A group of Lafayette faculty and students recently took over the Alvin Ailey Dance Theater in New York City for the two-day premiere of Prana/Breath, a marriage of two Indian classical dance forms, Bharata Natyam and Odissi, as well as modern dance. The 90-minute concert explored the ways in which prana, or the breath, manifests via different dancing bodies, live percussion, dance histories, and various movement vocabularies.
The evening was a collaboration between two dance companies, Dakshina/Daniel Phoenix Singh Dance Company and Sakshi Productions, which was co-founded by Nandini Sikand, assistant professor of film and media studies.
“There is something about dance that is intensely magical. And performed to live music, it is even more so,” explains Sikand, who was the organizational force behind the evening. “As a performer, you put yourself and your work out there, and the gratification is immediate. For me, dance is not just a performance but an offering to one’s collaborators on stage and to the audience.”

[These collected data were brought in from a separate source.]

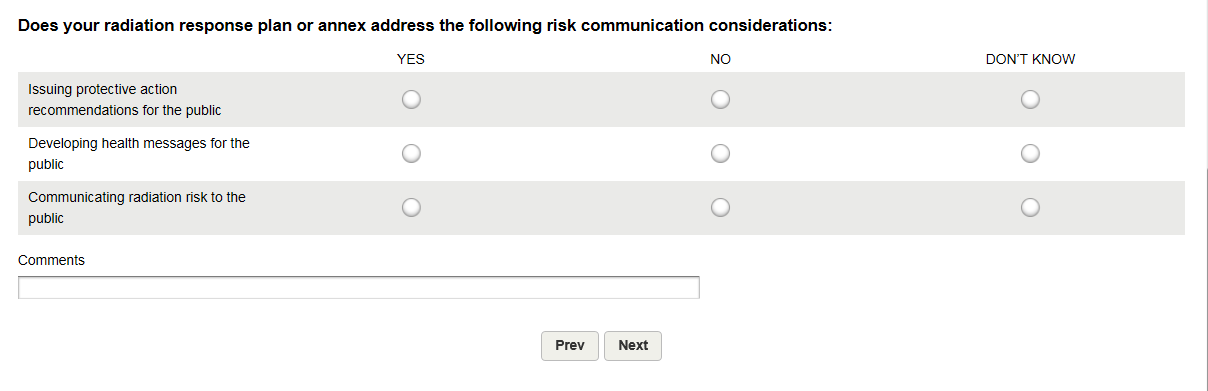Click into the Comments text field

click(x=359, y=288)
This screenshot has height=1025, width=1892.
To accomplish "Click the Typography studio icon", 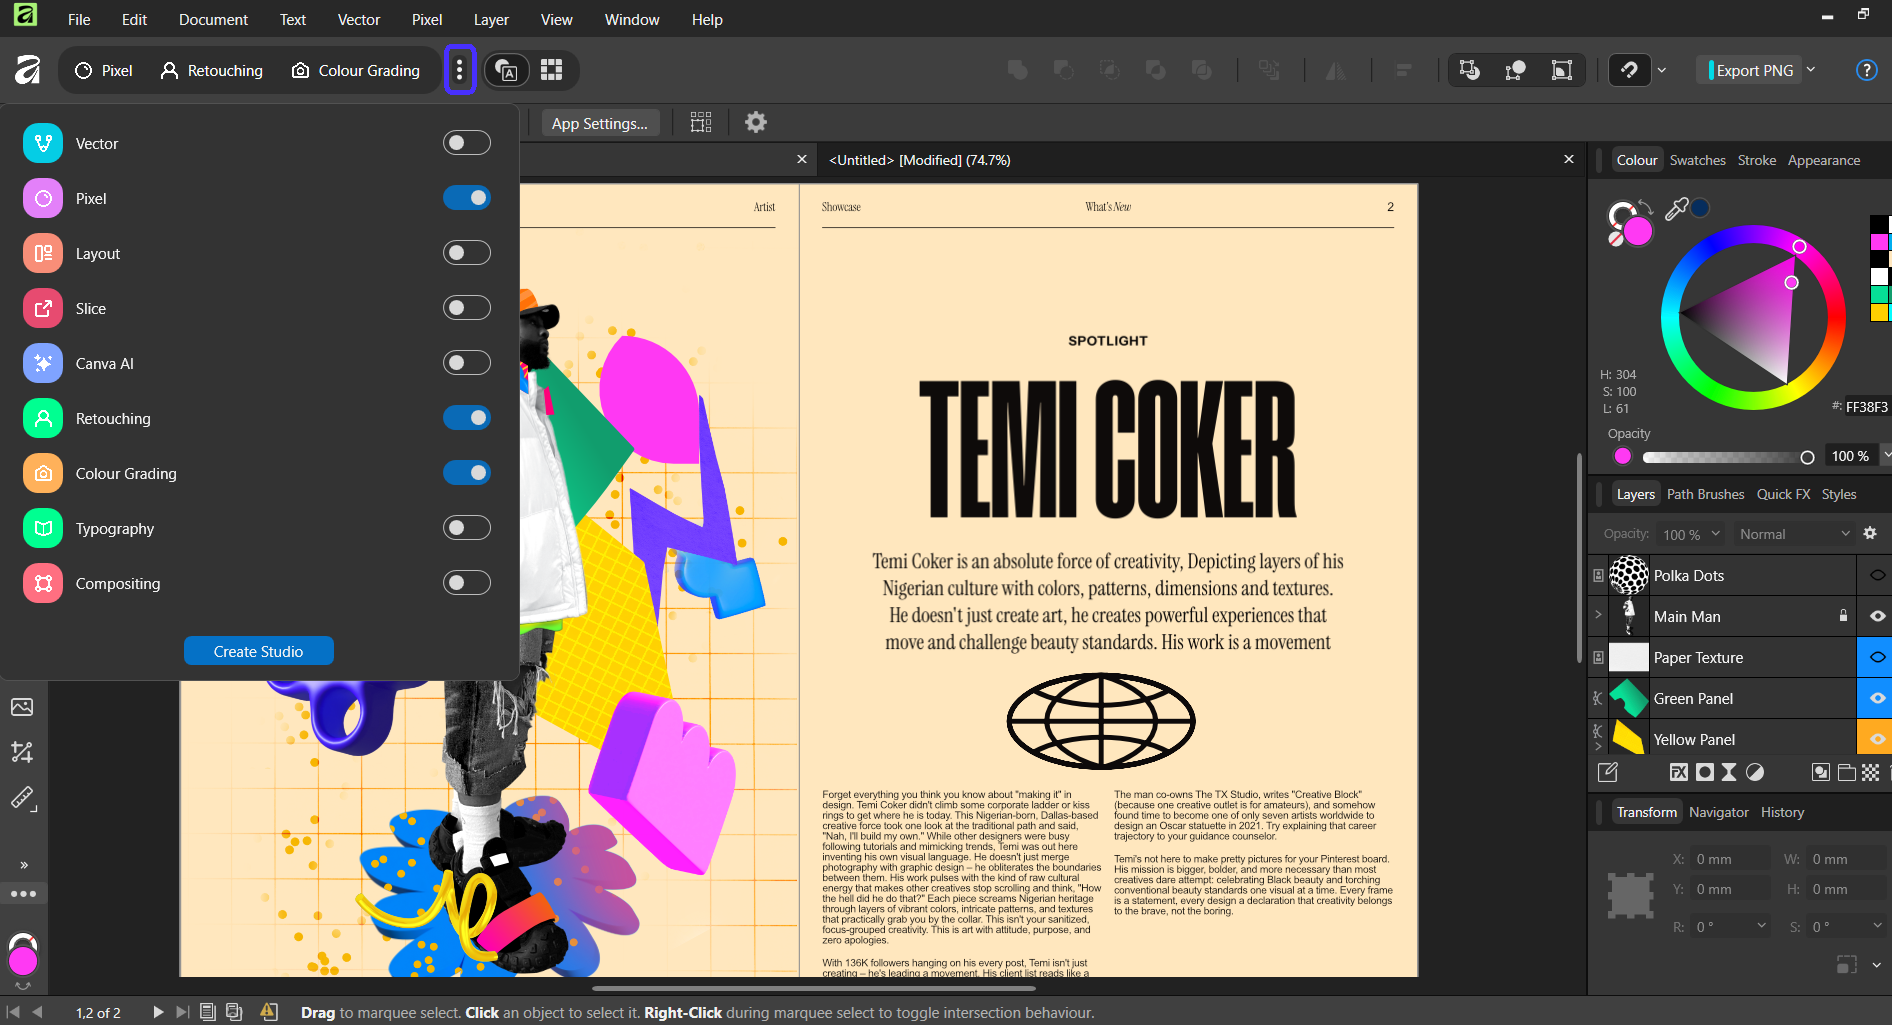I will pyautogui.click(x=43, y=529).
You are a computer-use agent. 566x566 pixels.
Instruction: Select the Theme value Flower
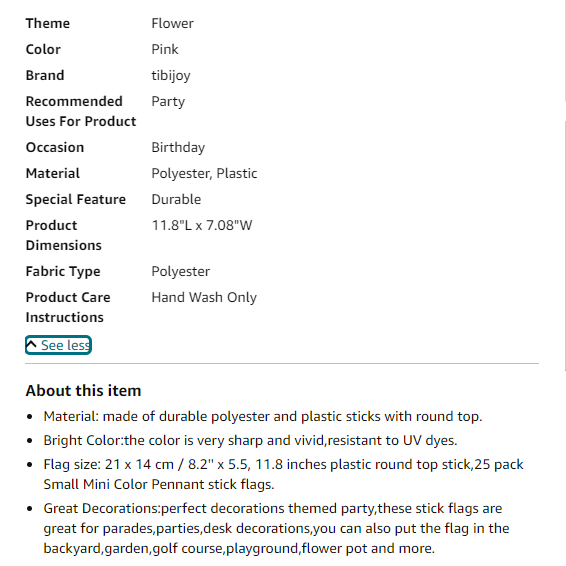coord(173,23)
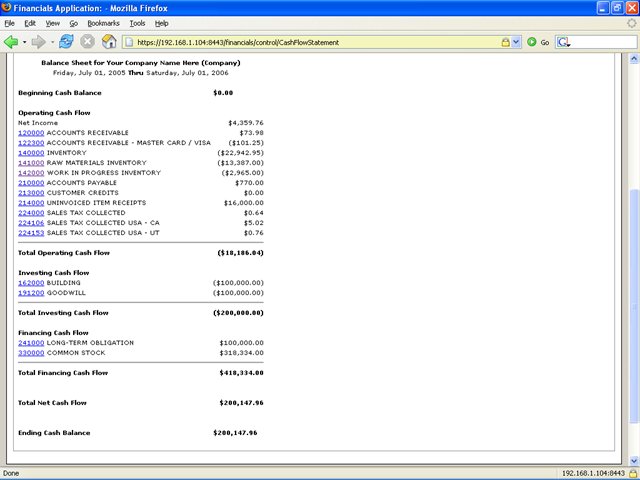
Task: Follow the 162000 Building account link
Action: click(x=31, y=283)
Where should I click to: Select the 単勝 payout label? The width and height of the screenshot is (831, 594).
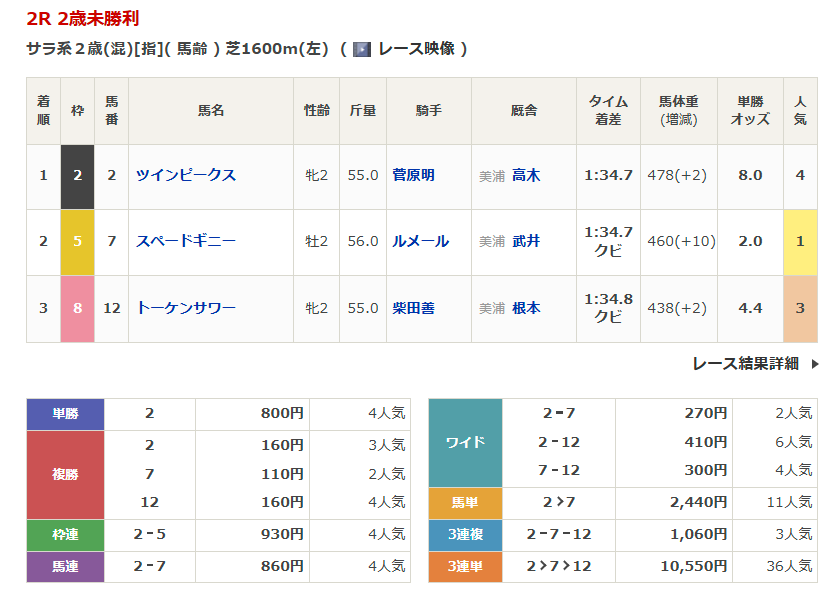(65, 413)
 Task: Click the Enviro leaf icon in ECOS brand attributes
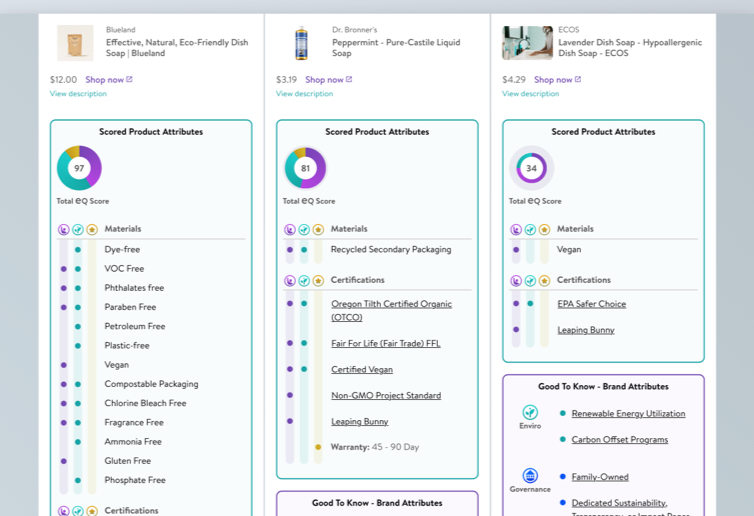(530, 412)
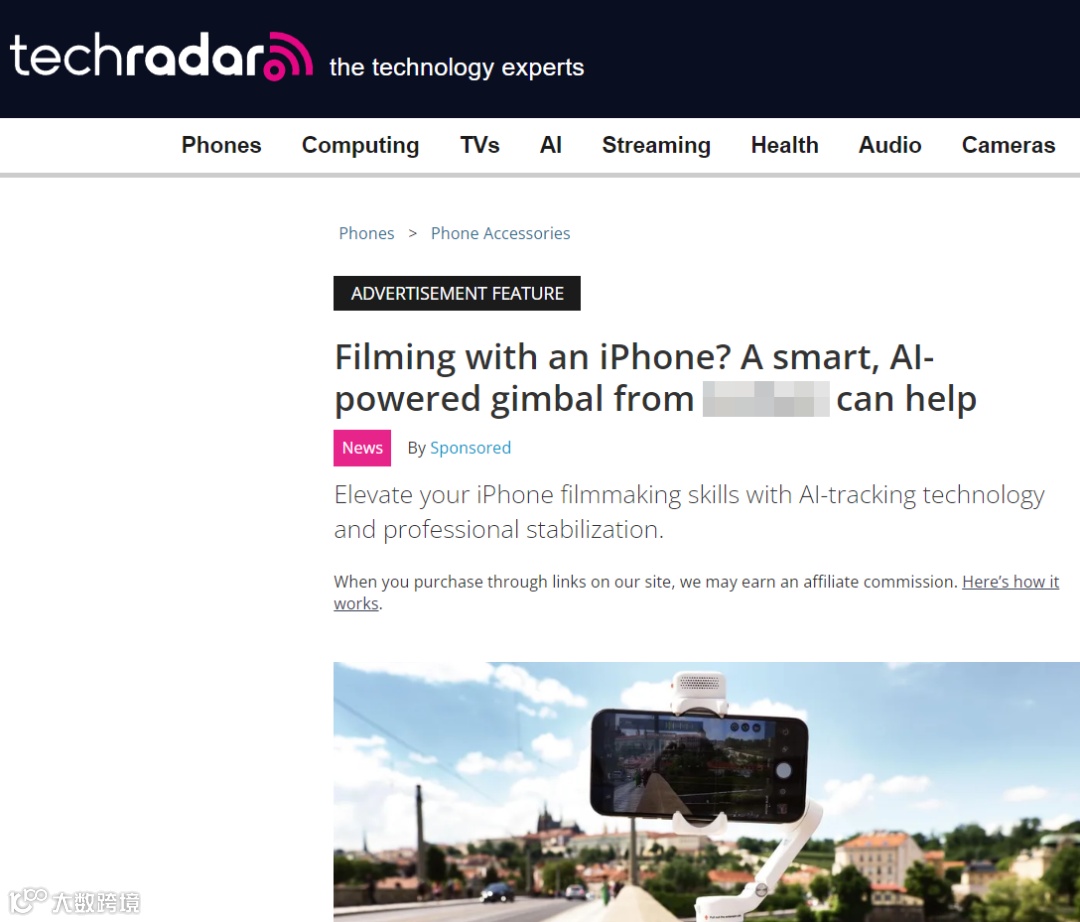Viewport: 1080px width, 922px height.
Task: Click the pink radar signal icon
Action: point(288,56)
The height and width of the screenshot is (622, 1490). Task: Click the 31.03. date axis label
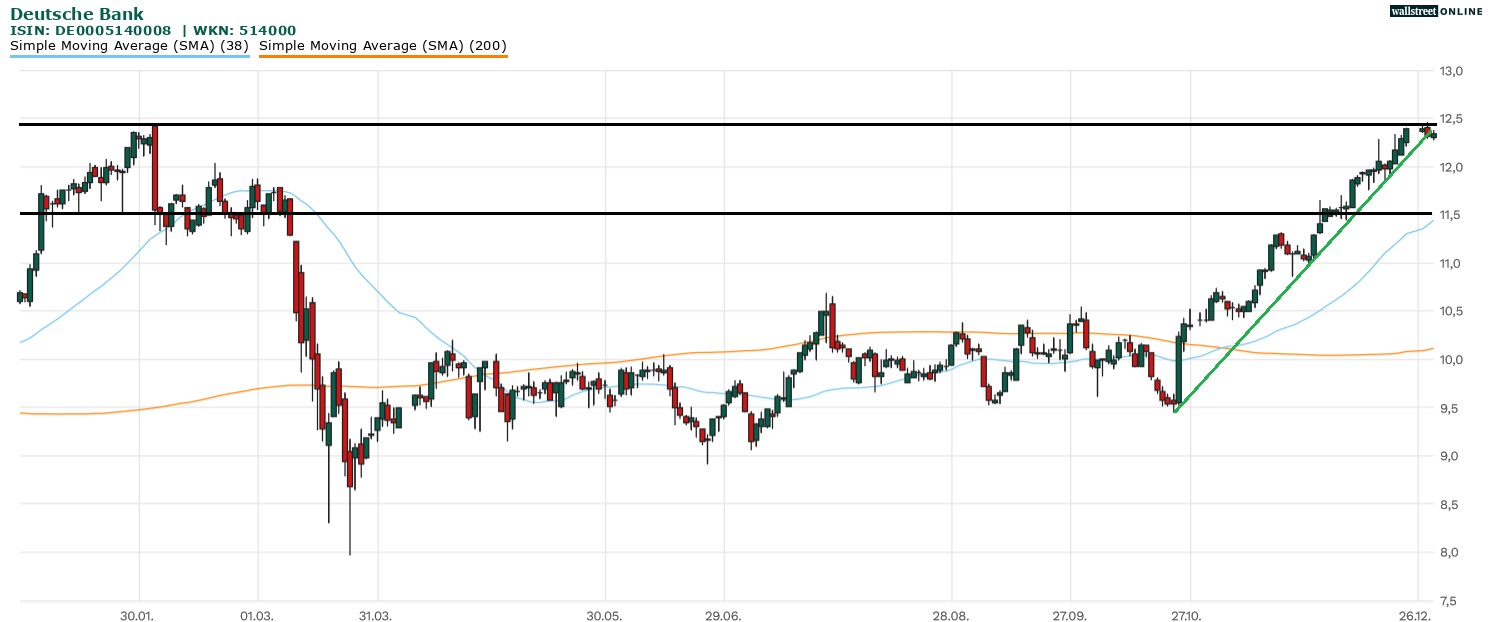377,614

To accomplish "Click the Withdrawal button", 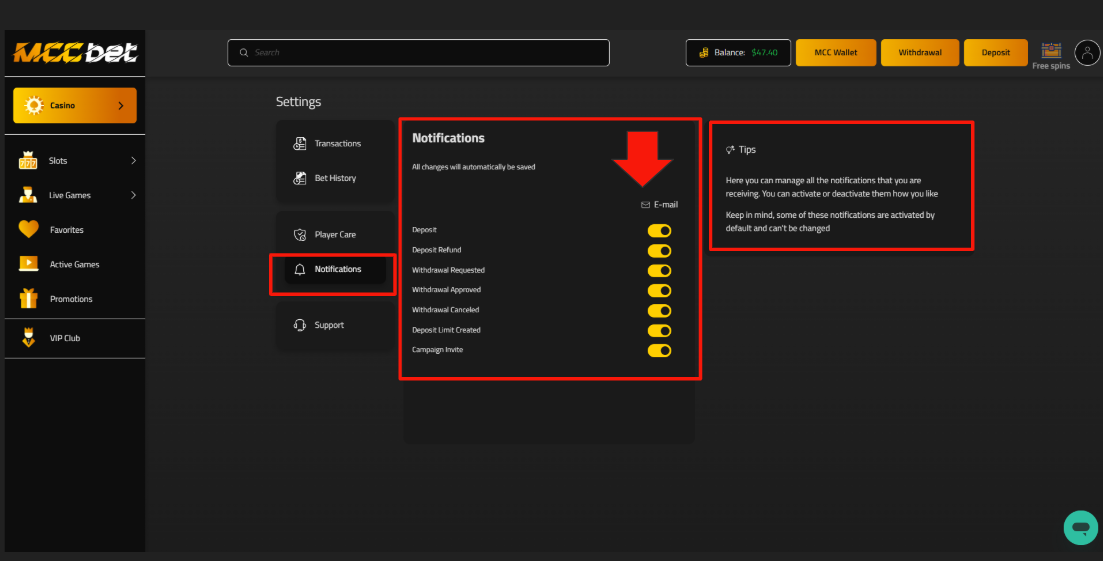I will click(x=920, y=53).
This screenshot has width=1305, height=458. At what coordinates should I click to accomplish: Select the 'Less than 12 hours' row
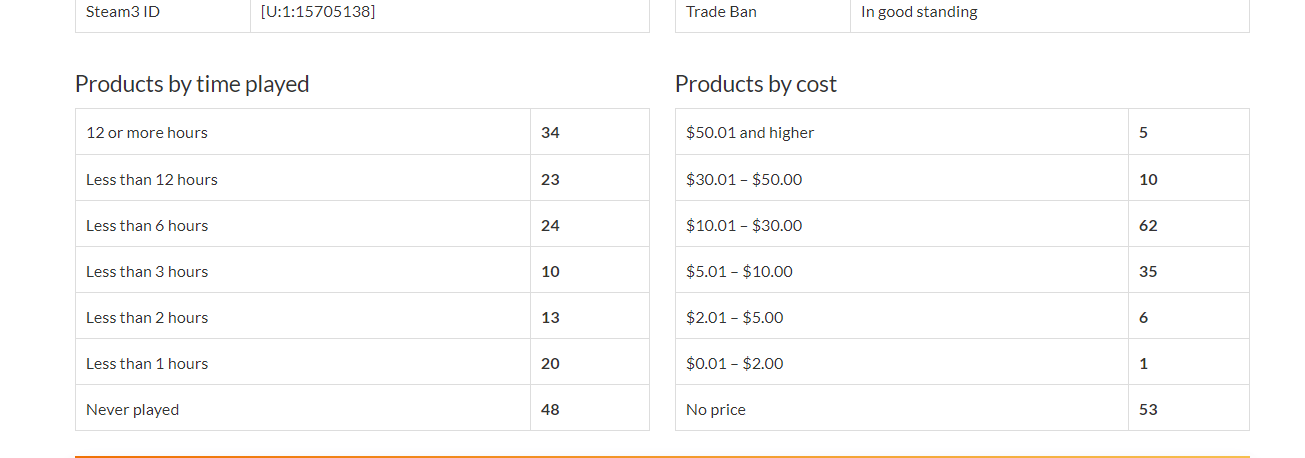[x=152, y=180]
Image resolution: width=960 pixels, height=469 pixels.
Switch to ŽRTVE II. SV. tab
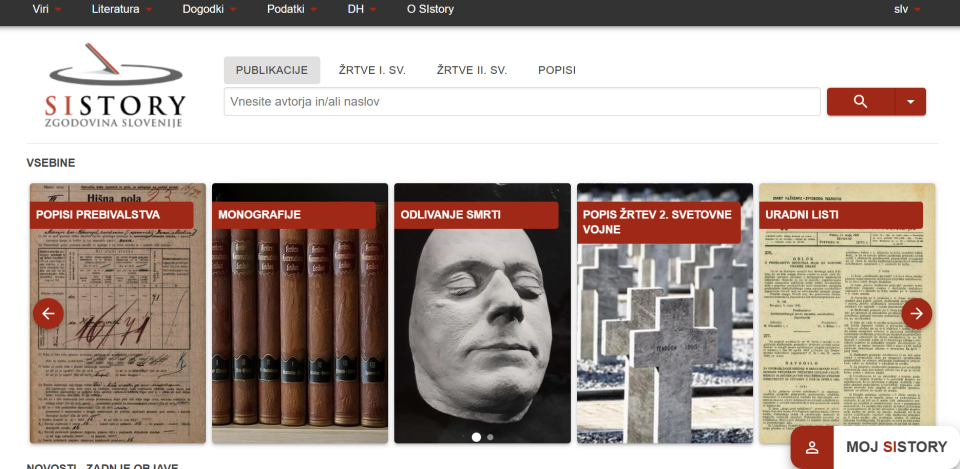(x=472, y=70)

Sakshi Productions worked with Kirk O’Riordan, assistant professor of music and director of bands, who composed an 11-minute original score, Night of Summer Stars, based on the Carl Sandburg poem “Summer Stars,” specifically for this performance. The Lafayette Percussion Ensemble brought the piece to life using suspended cymbals, triangles, finger cymbals, glockenspiel, crotales, vibraphone, crystal glasses, log drum, djembe, and other percussion items.
Percussion performers included Taylor Dougherty ’13 (Parlin, N.J.), Ryan King ’12 (Willow Street, Pa.), Tony Lorence ’13 (Cumbola, Pa.), Michael Ryan ’15 (Pottsville, Pa.), David Salter ’12 (Bethlehem, Pa.), Hannah Weaver ’14 (Whitefish, Mont.), Kathryn Yoder ’13 (Sun Prairie, Wis.), Lea Gilbertson, visiting professor of geology, and Larry Stockton, professor and head of music.
Weaver, a physics major who played the glockenspiel and whistled for a few measures during the performance, describes the experience of playing in New York City as “surreal.” A piano player since elementary school, she’s only played the glockenspiel since joining Percussion Ensemble two years ago. At first learning the piece was an exercise in frustration, she says, but when the group clicked, she used the same word as Sikand: “magical.”
O’Riordan composed a demanding piece that he describes as “very meditative…the sounds ring and resonate in a very calm way, reminiscent of Buddhist meditation.” The slow pace meant that the musicians had to listen to each other carefully to stay in sync. Weaver felt the connection that Sikand described among the dancers and musicians.
“After our second performance, all of the dancers said that was the most fun they had had moving to our music,” she says. “The connection was strong, and it was liberating to watch the group of dancers move so beautifully to our music.”
Like Weaver, Dougherty is a piano player relatively new to the percussion world. She played a set of three triangles for the performance and is still wrapping her mind around the fact that as a psychology and government & law double major, she got to perform in New York City. When the blindingly bright lights hit the stage during the group’s tech rehearsal, she finally realized, “Wow. This is actually happening.”
“One of the things that drew me to Lafayette was the ability to have your academic passions while still being involved in other areas of academia despite your major,” she says. “I can’t say how grateful I am for this opportunity. For someone who came into college with less musical experience then she lets on, I never would have dreamed I would be able to say that I performed in New York, especially as a non-music major. This is just one of the many examples of the value of a Lafayette education and experience, and I wouldn’t trade it for the world.”
Carrie Rohman, assistant professor of English, choreographed Night of Summer Stars and danced to the piece along with Sikand and two local performers. Rohman, who has a modern dance background, and Sikand, who has been dancing Odissi since age seven, first collaborated last spring for a similar concert at Alvin Ailey.
Rohman also choreographed and performed a duet she created several years ago. That piece included text she wrote as well as a new film by Sikand and Andy Smith, associate professor of English and chair of film and media studies. A team of students also helped with the film, including Joel Vargas ’14, who edited the film, and Caroline Radigan ’15 (East Northport, N.Y.), Daniela Filip ’15 (Chisinau, Moldova), and Chris Jones ’13 (Macungie, Pa.), who were production assistants.
“This project shows Lafayette at its very best and truly demonstrates the idea of interdisciplinary collaboration,” says Stockton, who also conducted the musicians. “As we continue to explore the importance and integration of the arts into life at Lafayette, there can be no better example than this. The focus is on doing rather than discussing, and it unfolded in one of the major performance venues in the world.”